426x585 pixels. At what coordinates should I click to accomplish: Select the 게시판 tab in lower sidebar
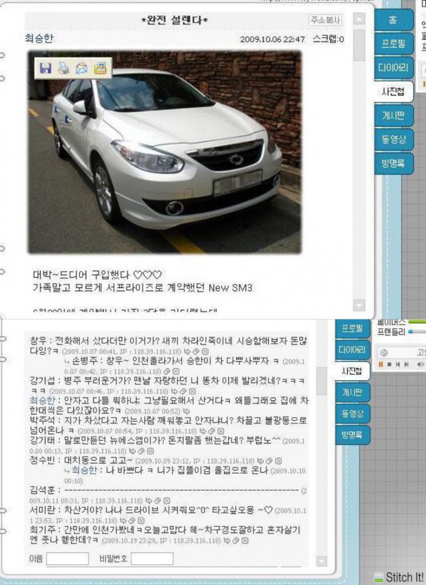[353, 392]
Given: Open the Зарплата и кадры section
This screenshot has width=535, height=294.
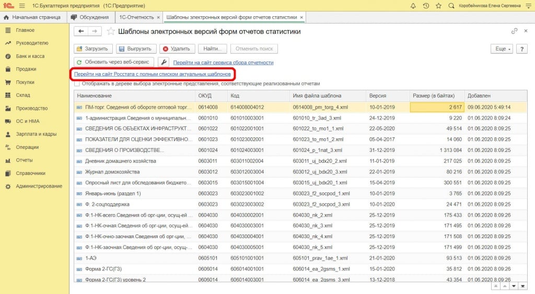Looking at the screenshot, I should [36, 134].
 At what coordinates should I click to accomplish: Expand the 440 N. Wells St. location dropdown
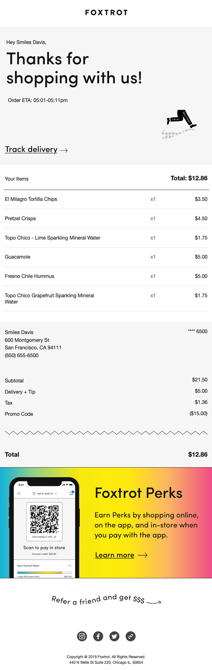click(56, 494)
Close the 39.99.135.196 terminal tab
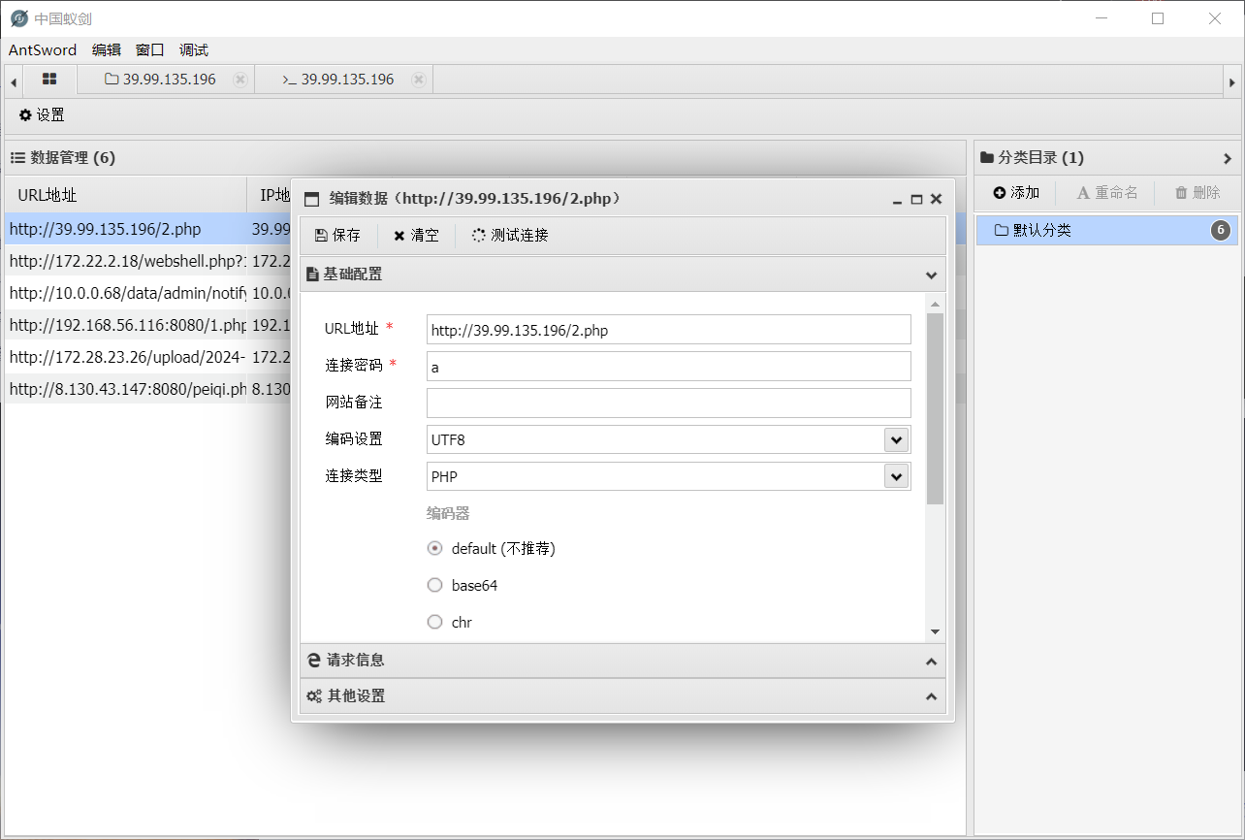Screen dimensions: 1245x840 tap(418, 80)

Problem description → Set the listing down again exactly, skipping each picture.

Exercise result →
426x585 pixels. At what coordinates should I click to accomplish: Select the 게시판 tab in lower sidebar
[353, 392]
Given: Open the Зарплата и кадры section
This screenshot has width=535, height=294.
Looking at the screenshot, I should [36, 134].
 At what coordinates should I click to accomplish: Expand the 440 N. Wells St. location dropdown
click(56, 494)
Close the 39.99.135.196 terminal tab
Screen dimensions: 1245x840 tap(418, 80)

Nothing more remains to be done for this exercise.